3 Literature Review
3.2 After Design: Infrastructuring, Appropriation And Tailorability
3.2.4 Meta-Design and End User Development
The proposal that end user development may be a key route to sustainability, and that it might be seen in the context of 'infrastructure' is also explored at length in a discussion related to PD under the banner of meta-design. Meta-design as a whole is a diverse field that looks for methodologies for wider collaboration and the opening up of new forms of creativity. Metadesign looks to expanding the “scope of design” and design practice to “cope with the complexity of natural human interaction made tangible by technology” (Giaccardi 2005 p.344).

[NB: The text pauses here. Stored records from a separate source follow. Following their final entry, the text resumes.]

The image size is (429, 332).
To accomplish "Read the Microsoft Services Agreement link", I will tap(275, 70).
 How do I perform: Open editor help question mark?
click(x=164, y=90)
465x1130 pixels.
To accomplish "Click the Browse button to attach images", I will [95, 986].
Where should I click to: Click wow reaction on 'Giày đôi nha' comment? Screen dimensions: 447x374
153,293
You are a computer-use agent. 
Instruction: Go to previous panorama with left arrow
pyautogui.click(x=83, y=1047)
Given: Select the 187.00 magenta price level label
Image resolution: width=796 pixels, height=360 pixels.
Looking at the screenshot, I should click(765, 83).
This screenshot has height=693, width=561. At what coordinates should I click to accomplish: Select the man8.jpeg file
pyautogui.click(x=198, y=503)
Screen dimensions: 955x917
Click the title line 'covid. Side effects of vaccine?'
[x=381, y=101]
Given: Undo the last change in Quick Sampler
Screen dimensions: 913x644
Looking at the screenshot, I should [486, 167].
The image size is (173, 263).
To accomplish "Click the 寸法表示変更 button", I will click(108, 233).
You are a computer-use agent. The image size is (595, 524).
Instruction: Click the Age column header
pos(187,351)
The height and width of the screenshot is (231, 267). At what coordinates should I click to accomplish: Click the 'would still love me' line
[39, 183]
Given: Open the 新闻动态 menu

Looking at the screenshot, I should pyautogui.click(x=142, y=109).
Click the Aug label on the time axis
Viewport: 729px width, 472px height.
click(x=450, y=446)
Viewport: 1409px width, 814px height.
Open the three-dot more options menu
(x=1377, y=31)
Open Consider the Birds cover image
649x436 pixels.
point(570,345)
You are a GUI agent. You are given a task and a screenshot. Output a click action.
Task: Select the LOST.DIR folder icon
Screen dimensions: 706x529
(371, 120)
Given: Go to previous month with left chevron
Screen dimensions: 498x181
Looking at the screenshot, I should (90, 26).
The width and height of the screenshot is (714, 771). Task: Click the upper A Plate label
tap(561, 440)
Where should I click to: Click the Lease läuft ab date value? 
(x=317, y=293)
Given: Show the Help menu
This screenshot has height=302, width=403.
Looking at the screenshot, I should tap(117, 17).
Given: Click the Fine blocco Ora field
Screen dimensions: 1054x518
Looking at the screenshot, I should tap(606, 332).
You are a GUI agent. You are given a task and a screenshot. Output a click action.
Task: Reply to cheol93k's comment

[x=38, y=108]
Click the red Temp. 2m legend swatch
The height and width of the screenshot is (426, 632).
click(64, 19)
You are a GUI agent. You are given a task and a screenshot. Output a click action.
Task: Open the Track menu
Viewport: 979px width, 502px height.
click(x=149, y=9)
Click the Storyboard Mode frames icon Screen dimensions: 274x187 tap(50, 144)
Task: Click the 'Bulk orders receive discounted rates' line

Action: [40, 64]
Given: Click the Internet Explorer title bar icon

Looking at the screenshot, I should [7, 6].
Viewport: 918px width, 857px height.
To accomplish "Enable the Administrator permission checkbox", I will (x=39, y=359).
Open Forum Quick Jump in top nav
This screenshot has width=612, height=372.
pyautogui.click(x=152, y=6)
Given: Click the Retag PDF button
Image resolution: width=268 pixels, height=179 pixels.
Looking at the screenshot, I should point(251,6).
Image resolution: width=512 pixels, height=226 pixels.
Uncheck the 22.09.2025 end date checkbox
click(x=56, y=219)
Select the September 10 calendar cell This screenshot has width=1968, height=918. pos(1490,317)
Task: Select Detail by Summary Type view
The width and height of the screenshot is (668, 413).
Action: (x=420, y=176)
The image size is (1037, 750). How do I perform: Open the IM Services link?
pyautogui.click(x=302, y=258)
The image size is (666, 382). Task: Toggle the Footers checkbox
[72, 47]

Literature in meta-design shows strong connections to the early days of interactive arts in the 1980s with its utopian ambitions for creative user involvement and continues to encompass theorising forms of user or audience participation in the cultural and creative field. Meanwhile, within the field of computer science, the banner of meta-design has been used by some writers, notably Gerhard Fischer, as a way of further highlighting the need for tailorability after design.
Meta-design, like PD, emphasises the need for co-creation to enable the production of effective tools. Within the meta-design perspective, co-creation is wholly facilitated through the design of technological tools for tailorability. It is through such tools that users input creatively and the blurring of users' and designers' roles take place. Fisher says:
“A necessary, although not sufficient condition for meta-design is that software systems include advanced features permitting users in creating complex customizations and extensions”.
Meta design is therefore a more technologically led approach than PD although there is also a recognition that various forms of human centred learning is required to fully enable users to customise. Meta-design also lacks the concern for ethics and values found in PD. However, the strength of the meta-design perspective is its focus on sustaining of “emergence, evolution and adaptation” (Giaccardi 2005 p.13). Echoing the distinction by Ehn and others between 'design after design' or 'design in use', Fischer distinguishes 'use time' from 'design time'. For Fischer, it is empowering the user during use time that is most important (Fischer 2003). During design time, rather than attempting to use participation to get as close as possible to a finished design, the emphasis of effort should be on creating incomplete designs. These incomplete designs should be complemented by the development of tools that are explicitly created to allow the user to engage creatively with the system and perform necessary steps for completion and ongoing adaptation to changing needs. (Giaccardi & Fischer 2008)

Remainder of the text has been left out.